How much protein is the right amount to support a healthy immune system

“The truth is that most Americans, including vegetarians and vegans, consume more than enough protein to help support basic physiological demands, and consuming more protein than you need won’t ‘boost’ your immune system," says Katie Mikus, Manager of Scientific Affairs for Glanbia, which makes a plant-based supplement called Gold Standard 100% Plant. "Most healthy adults should aim to get around 0.8 to 1.2 grams of protein per kilogram body weight per day –or roughly 55 to 80 grams of protein a day for a 150 lb adult."

For the right amount of protein for your size, activity level, age, and gender, check out this handy calculator.   "Those looking to build or maintain muscle mass may wish to consume as much as 2.2 grams of protein per kilogram body weight per day,” she adds.

What are the best sources of plant-based protein?

When it comes to protein quality, look for protein sources that are easily digested and contain all 9 essential amino acids. Essential amino acids are those that must be consumed through whole foods or supplements because the body cannot make sufficient quantities to meet demand.

The richest plant sources of proteins tend to be legumes like soybeans, chickpeas, and beans and whole grains like quinoa and amaranth as well as certain vegetables, nuts, seeds and fruit.
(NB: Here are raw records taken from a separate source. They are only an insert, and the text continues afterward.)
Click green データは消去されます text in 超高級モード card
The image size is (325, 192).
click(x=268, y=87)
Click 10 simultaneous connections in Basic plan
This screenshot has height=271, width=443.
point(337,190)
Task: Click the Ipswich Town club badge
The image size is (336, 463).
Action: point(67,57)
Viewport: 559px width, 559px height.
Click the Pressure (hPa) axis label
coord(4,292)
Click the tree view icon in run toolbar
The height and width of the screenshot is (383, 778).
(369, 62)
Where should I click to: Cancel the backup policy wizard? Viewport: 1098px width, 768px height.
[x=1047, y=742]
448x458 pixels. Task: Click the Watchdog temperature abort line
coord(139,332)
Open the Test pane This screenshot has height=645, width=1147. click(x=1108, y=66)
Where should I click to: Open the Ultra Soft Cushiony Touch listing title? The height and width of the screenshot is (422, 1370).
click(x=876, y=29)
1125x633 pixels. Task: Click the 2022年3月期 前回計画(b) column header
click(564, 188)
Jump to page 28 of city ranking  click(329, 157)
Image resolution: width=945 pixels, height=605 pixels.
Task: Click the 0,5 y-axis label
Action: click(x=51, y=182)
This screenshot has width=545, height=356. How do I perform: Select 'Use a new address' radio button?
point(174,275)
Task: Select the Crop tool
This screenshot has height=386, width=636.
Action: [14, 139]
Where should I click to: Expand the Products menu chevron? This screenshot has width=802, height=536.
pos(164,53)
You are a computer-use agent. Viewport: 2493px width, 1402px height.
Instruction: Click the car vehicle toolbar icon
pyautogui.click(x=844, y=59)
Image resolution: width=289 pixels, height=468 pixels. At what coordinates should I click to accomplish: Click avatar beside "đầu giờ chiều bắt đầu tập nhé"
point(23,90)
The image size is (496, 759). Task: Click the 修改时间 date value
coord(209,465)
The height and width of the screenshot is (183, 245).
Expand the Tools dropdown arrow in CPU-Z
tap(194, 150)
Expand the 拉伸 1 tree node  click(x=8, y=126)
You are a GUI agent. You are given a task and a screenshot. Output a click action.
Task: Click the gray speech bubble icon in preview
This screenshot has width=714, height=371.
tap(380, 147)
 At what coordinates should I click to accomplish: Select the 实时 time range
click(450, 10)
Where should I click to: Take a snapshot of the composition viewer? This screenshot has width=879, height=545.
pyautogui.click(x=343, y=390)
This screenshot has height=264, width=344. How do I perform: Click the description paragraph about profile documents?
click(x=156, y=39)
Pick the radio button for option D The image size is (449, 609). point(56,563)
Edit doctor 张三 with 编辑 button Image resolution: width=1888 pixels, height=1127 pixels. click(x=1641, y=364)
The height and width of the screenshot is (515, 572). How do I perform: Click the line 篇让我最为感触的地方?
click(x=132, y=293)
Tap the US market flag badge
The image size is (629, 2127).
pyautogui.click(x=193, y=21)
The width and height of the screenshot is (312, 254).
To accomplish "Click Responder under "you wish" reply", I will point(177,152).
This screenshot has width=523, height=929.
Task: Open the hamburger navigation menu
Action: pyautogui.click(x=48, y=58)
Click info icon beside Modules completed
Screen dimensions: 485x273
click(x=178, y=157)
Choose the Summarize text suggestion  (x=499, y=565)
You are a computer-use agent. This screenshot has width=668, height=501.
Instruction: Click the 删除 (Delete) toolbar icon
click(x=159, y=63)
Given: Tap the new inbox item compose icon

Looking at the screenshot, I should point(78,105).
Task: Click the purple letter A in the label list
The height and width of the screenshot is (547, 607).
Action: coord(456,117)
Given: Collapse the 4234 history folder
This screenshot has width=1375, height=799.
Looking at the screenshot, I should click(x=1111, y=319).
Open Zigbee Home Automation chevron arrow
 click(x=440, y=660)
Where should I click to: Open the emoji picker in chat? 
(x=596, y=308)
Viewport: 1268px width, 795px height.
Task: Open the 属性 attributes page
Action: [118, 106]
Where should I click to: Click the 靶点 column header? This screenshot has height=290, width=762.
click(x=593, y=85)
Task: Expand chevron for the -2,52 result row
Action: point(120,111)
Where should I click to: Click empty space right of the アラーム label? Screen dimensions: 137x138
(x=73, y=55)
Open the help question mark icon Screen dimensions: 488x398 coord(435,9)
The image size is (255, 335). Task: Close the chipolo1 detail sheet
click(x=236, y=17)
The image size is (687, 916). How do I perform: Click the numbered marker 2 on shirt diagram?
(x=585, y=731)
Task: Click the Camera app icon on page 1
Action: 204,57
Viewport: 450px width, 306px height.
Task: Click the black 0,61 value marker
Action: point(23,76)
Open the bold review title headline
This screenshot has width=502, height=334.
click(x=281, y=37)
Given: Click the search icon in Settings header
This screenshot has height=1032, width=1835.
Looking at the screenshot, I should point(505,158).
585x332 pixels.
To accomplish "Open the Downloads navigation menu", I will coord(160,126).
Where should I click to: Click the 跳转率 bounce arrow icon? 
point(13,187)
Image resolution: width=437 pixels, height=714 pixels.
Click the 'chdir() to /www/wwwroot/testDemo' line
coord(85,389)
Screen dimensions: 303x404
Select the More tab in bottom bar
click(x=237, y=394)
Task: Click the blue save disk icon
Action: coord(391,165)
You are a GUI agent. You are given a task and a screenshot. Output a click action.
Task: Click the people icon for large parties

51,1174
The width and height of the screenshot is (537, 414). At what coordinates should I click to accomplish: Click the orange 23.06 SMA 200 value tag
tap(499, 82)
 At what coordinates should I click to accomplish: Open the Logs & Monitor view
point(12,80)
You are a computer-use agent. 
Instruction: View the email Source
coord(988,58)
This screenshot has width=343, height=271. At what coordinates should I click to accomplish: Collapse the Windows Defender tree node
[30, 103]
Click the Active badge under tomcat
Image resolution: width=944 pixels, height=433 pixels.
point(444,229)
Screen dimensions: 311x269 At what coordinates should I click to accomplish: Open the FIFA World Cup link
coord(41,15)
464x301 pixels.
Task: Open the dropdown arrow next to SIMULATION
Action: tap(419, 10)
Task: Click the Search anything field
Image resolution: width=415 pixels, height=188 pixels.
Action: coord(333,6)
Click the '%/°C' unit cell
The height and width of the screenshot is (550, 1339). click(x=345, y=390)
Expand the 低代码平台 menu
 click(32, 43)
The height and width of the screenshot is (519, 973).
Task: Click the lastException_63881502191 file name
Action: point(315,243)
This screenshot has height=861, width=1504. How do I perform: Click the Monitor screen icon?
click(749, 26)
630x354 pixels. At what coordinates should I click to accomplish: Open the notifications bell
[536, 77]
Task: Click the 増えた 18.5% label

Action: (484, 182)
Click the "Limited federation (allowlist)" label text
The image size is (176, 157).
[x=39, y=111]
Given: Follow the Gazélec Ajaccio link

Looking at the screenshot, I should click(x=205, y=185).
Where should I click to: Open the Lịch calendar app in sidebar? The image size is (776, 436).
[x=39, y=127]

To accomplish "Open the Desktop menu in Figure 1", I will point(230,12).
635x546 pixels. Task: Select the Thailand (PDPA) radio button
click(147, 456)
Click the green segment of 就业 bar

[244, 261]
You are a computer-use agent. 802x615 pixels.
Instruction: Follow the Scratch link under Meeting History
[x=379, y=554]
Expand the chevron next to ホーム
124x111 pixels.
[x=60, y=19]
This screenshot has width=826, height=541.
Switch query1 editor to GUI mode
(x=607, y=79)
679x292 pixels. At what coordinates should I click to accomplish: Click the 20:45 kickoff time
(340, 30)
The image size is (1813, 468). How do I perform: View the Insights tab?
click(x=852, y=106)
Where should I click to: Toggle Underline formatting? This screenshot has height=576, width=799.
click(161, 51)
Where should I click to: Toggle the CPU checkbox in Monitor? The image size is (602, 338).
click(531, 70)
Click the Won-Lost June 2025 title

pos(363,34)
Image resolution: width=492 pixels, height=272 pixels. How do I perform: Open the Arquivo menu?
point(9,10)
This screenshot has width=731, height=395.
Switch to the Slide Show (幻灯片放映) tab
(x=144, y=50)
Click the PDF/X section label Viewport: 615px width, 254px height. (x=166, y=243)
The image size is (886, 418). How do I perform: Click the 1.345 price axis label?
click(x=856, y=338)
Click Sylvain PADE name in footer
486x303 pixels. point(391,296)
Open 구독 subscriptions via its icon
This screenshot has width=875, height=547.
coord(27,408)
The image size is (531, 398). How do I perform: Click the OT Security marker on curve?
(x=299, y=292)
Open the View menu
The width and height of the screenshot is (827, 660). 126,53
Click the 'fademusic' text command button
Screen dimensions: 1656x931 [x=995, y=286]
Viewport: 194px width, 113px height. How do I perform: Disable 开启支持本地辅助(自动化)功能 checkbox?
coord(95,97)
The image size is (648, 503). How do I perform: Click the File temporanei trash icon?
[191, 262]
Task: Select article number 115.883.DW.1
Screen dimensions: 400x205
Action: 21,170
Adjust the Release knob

For a complete list of the best sources of plant-based proteins, see the 20 top vegetables for protein, compiled by The Beet.

Incomplete proteins versus complete proteins, and how to get what your body needs

Many plant-based proteins are "incomplete," meaning they lack one or more of the 9 essential amino acids your body can't make on its own. "Complimentary incomplete plant proteins can be combined to create a complete protein. For example, grains tend to be low in lysine and high in methionine and cysteine, whereas legumes tend to be high in lysine and low in methionine and cysteine," Mikus explains. "So combining rice and beans will give you a complete protein, or peanut butter and whole wheat bread are examples of complementary proteins that make a complete protein when eaten together."

Complimentary plant proteins don’t necessarily have to be eaten together as long as you consume protein from a variety of plant sources throughout the day. For more on how to get your complete proteins, see The Beet's story on perfect plant-based proteins.

Complete proteins are found in these plant foods:

  • Miso (32 grams per cup)
  • Tempeh (31 grams per cup)
  • Tofu (with 10 grams a cup)
  • Edamame (17 grams per cup)
  • Amaranth (9 grams of protein per cup)
  • Quinoa (8 grams per cup)
  • Buckwheat (with 5.7 grams of protein per cup)
  • Ezekiel bread (4 grams of protein and 3 grams of fiber per slice)

But rather than worry about getting all 9 essential amino acids at one sitting, simply eat a varied plant-based diet throughout the day and your body can take care of the rest. One easy way is to combine rice and beans, but you can also just make sure to get a variety of plant-based foods and be sure to include legumes like chickpeas in your lunch salad. You don't have to eat all the building blocks at once, as nutritionists once thought since your body has the extraordinary ability to assemble them into the necessary proteins to operate at peak performance.

How can you create a perfect meal or day of eating for the best immunity?

Eating to support a healthy immune system is as simple as following the basic principles of healthy eating. Your best bet: Consume a variety of foods and try to fill half your plate with fruits and vegetables, and make at least half of the grains you eat whole grains.  Try to limit processed foods, excess sodium, added sugars, and saturated fats which drive up inflammation. In addition to proper nutrition and hydration, getting adequate sleep, minimizing and managing stress, and incorporating regular physical activity are all healthy lifestyle choices that help support a healthy immune system.